Always-on for everyone

No matter how much people talk about constantly available cloud services, there's always that time when you want to upload something to YouTube and the site's unavailable due to "planned site maintenance." And just don't mention Twitter's Fail Whale.

YouTube and Twitter are among two of the biggest users of Memcached, the open source, high-performance, distributed memory object caching system.

Memcached lets these and a catalogue of other Web 2.0 sites - including Flickr, Digg and Craigstlist - rapidly serve up billions and billions of bytes of randomly accessed dynamic pages and data like photos, presence, and meaningless observations from airport lounges across the world.
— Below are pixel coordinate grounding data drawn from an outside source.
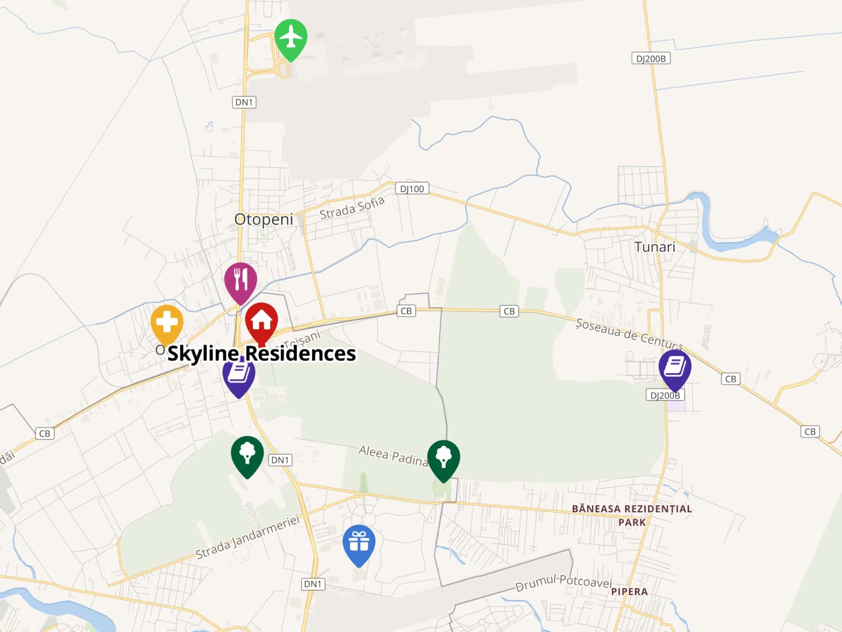Click the Strada Jandarmeriei street label
842x632 pixels.
click(248, 537)
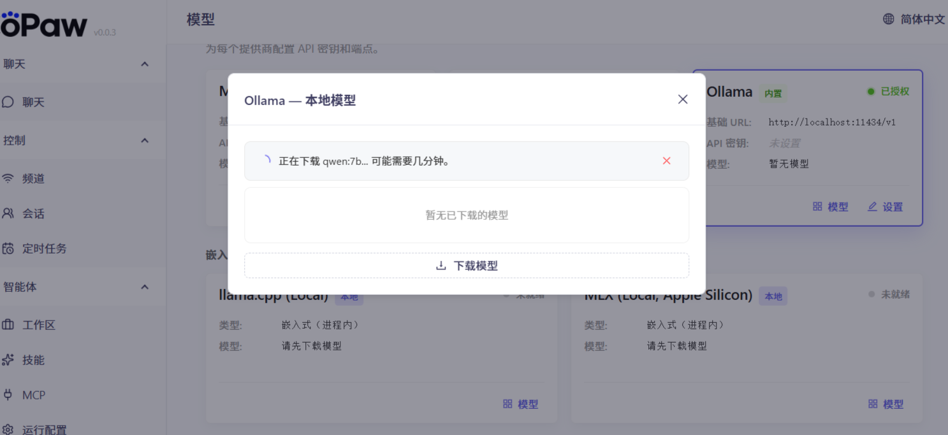Open the 简体中文 language selector
The width and height of the screenshot is (948, 435).
pyautogui.click(x=922, y=19)
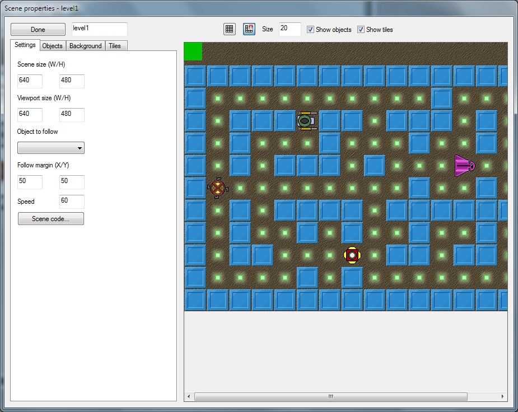Click a blue block in the bottom row
Viewport: 518px width, 412px height.
coord(240,300)
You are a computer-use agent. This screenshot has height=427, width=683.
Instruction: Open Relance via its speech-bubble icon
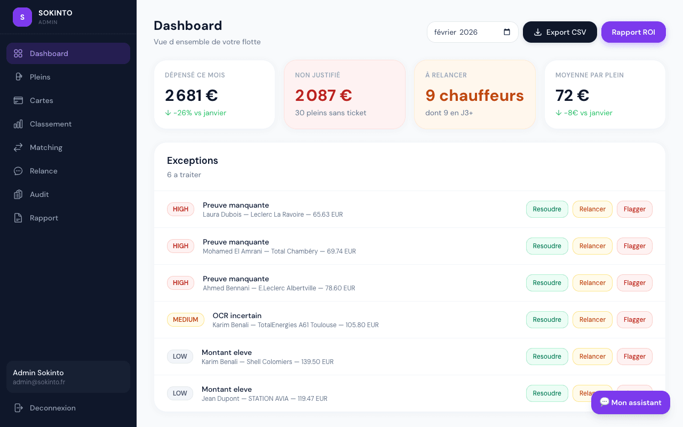[x=18, y=171]
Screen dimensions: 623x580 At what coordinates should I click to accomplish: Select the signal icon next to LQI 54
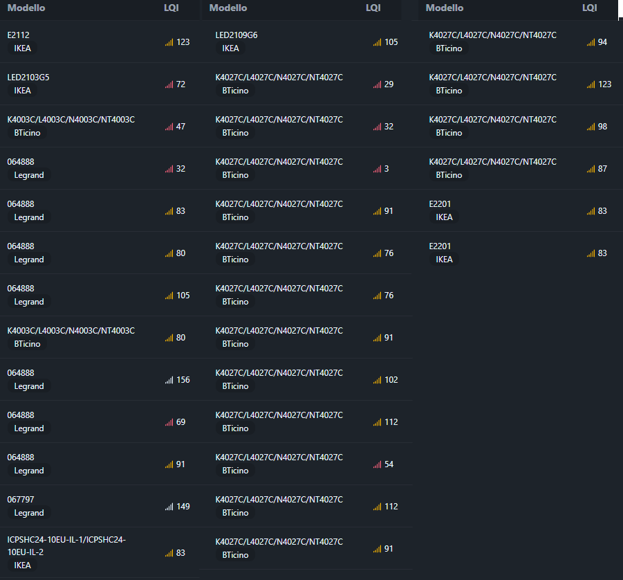(377, 464)
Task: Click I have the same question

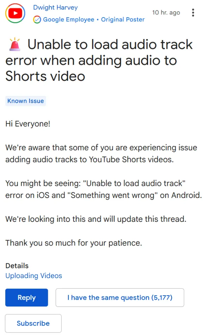Action: click(120, 297)
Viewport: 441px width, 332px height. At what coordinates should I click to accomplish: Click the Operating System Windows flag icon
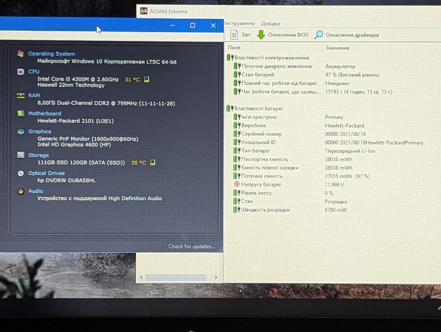(21, 54)
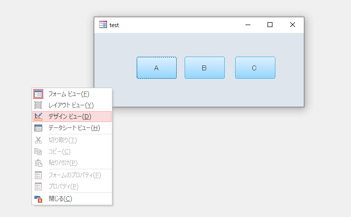The height and width of the screenshot is (217, 351).
Task: Click the Copy pages icon
Action: [x=38, y=152]
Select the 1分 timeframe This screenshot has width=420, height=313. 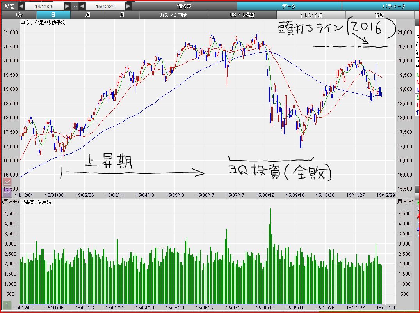[x=19, y=15]
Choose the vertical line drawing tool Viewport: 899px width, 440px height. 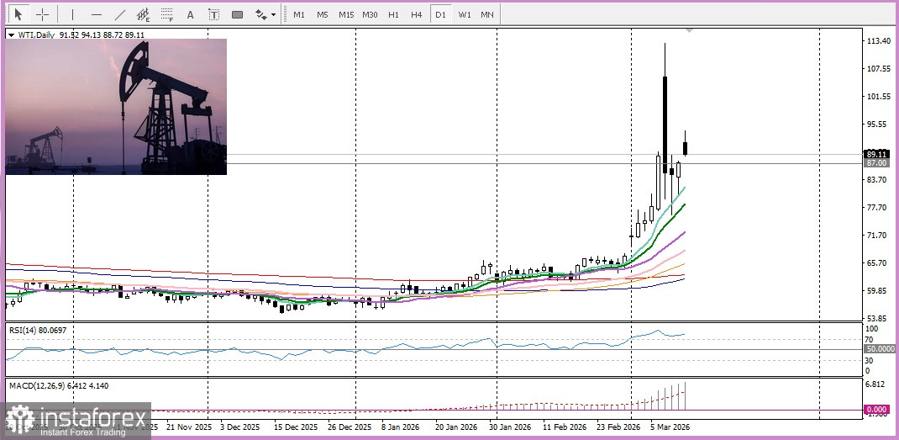pos(72,14)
And while Memcached has proved a godsend to these Web 2.0 flag carriers, it's got an Achilles heel that only becomes apparent during those vital - but annoying - periods of site maintenance. It's an issue that can cause outages and slow downs ranging from hours to days in length as service providers re-generate terabytes of users' data lost as they try to update their site's architecture.

The problem is the inability of Memcached to maintain cache data while you change the capacity of the cache - to shrink or increase capacity inline with your site's growth.

Many of Memcached's top users have tried to solve this by building their own custom workarounds - a move that's seen forks of the Memcached server or people build their own clients. And while that's great for the big boys, it's extremely complicated and leaves those who don't have PHD-level programmers rattling around the IT room without a fix.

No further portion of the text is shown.